Slit-lamp examination is performed on a patient to rule out dense cataracts or other gross problems affecting biometry readings. One can expect keratometry before A-scan while going for ocular biometry as normal saline or anesthetic drops used during the ultrasound may alter the true corneal curvature of the cornea.

1. Keratometry can be done either by manual or an automated keratometer. An automated keratometer is used in recent days as a part of biometry. The cornea, the anterior surface of an eyeball, forms a circular image projected by a keratometer. 
2. The device analyzes the dimension of the image and gives an estimate of the anterior surface of the eyeball. It is also crucial for a contact lens user to remove lenses a few weeks prior to performing keratometry to prevent error readings.
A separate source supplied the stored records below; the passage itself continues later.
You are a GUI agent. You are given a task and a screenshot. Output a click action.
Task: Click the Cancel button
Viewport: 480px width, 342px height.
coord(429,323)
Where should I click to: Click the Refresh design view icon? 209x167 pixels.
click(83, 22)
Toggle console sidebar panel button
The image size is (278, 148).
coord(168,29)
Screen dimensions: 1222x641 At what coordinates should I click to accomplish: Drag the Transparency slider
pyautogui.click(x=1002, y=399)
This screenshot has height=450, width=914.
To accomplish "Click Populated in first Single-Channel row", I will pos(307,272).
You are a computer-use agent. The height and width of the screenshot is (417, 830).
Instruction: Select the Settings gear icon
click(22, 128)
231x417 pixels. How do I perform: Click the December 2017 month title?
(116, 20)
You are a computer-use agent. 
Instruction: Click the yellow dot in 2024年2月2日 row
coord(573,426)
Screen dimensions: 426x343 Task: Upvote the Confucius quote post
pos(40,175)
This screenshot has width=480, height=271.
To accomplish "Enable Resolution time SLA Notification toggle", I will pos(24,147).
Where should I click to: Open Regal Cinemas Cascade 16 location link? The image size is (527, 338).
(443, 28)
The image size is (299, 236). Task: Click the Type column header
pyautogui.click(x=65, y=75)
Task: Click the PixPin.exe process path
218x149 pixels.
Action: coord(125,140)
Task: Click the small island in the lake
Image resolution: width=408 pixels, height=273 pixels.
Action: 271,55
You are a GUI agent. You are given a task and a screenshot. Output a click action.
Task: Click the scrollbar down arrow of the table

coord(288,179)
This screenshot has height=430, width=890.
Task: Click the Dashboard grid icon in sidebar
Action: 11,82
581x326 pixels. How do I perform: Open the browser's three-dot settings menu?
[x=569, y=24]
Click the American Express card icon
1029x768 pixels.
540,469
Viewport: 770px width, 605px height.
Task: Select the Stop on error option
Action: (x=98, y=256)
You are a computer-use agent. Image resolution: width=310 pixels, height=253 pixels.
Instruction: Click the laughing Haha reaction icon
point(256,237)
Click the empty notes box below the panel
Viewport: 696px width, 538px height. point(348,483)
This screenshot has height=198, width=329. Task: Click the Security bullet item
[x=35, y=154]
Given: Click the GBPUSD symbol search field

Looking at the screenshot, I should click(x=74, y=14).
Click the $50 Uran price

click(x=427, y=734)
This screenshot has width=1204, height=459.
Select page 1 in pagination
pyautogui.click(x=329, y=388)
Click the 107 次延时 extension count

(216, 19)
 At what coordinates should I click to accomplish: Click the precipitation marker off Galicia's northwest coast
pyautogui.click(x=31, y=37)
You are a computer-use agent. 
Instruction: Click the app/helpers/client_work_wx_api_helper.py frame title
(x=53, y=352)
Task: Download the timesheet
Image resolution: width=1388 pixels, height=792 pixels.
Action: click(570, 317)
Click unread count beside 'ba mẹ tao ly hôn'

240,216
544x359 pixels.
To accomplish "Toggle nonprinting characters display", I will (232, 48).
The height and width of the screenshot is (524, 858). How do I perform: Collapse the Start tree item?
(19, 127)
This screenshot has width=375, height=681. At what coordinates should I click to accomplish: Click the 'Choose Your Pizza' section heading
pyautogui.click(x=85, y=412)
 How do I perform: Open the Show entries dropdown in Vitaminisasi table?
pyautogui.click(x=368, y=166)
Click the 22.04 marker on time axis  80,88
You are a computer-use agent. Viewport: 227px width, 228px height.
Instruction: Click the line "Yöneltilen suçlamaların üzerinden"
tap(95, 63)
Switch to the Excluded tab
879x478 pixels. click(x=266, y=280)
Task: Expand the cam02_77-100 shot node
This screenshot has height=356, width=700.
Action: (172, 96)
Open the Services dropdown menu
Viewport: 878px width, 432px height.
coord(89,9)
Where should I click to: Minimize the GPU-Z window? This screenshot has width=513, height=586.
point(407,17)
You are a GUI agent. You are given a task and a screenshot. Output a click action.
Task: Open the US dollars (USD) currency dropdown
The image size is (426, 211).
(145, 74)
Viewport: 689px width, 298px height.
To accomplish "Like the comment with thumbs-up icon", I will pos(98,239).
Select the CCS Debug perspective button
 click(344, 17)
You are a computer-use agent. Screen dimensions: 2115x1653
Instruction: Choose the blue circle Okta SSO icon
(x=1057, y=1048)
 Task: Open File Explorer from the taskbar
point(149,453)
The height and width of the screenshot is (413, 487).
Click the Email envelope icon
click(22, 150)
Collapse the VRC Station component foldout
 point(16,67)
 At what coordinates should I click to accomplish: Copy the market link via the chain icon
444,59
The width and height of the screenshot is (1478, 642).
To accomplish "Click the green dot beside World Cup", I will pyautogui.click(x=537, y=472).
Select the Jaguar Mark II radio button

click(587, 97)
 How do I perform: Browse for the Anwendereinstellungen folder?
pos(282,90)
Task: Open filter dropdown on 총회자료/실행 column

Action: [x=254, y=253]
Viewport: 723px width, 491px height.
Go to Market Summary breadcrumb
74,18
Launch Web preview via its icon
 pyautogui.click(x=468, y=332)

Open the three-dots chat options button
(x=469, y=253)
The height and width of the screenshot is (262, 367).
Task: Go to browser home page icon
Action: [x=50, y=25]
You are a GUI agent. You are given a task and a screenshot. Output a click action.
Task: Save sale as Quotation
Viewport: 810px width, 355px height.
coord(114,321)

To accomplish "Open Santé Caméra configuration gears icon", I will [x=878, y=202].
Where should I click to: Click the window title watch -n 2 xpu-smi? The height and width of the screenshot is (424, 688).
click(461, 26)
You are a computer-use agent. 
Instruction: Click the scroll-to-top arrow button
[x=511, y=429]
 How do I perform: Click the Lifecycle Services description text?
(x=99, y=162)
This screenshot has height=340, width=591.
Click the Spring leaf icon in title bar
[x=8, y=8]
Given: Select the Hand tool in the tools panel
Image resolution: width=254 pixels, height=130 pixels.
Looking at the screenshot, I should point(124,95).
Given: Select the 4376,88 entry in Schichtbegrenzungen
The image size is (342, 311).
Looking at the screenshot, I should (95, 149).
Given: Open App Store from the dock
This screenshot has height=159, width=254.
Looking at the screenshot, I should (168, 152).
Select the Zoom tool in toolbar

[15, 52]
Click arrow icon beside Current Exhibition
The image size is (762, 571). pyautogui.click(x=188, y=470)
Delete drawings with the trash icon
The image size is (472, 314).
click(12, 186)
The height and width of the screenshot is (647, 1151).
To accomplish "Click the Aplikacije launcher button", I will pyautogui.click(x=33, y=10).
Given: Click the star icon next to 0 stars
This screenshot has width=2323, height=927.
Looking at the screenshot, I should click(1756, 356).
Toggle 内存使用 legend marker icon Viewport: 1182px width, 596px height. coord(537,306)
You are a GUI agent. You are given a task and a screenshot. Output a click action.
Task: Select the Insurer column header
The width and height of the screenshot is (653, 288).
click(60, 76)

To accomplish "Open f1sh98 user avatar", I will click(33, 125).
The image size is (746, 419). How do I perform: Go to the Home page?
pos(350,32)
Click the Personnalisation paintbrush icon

Hard lens users need to hold the use of the lens 4 to 8 weeks prior while soft lens users may remove them 2 to 4 weeks prior.
3. A-scan, as mentioned above, can be done either with a contact technique or an immersion technique. Modern ocular biometry uses immersion techniques as it provides more favorable data with minimal error. Immersion techniques are also found to be better fitted in cases like farsightedness. 
4. A-scan (amplitude scan) is a form of ultrasound sonography performed with a handheld probe attached to a machine. The display unit of the machine shows readings in the form of spikes. The participant will be asked to either maintain a sitting or supine position in case of contact technique; in the immersion technique, it can only be performed in a supine position. Normal saline is used in the immersion technique, as an interface between the cornea and the probe to reduce possible applanation.  
5. Although it is an easy and hassle-free test, do alert your examiner if you experience any discomfort during the examination.
What Are the Advantages of Ocular Biometry?

Ocular biometry is an advanced tool providing accurate measurements. It helps ophthalmologists to operate on patients with predetermined estimated anatomical measurements. Some of the advantages of ocular biometry are as follows:

Accurate and reliable data
Free of radiation hazard
Easy to perform in any settings

What Are the Limitations of Ocular Biometry?

Ocular biometry may need special considerations in some of the cases. Although it provides accurate data, there are several instances that result in the error output. Some of those instances are noted below:

  • Posterior Staphyloma
  • Inadequate patient fixation
  • High Hyperopia dense cataract
  • Macular and vitreous ailments
  • Pediatric biometry

The Takeaway

Ocular biometry is a diagnostic modality used for taking anatomical measurements of the eye including determination of the anterior curvature of the cornea by keratometry, followed by an A-scan ultrasound for taking accurate measurements prior to intraocular lens placement.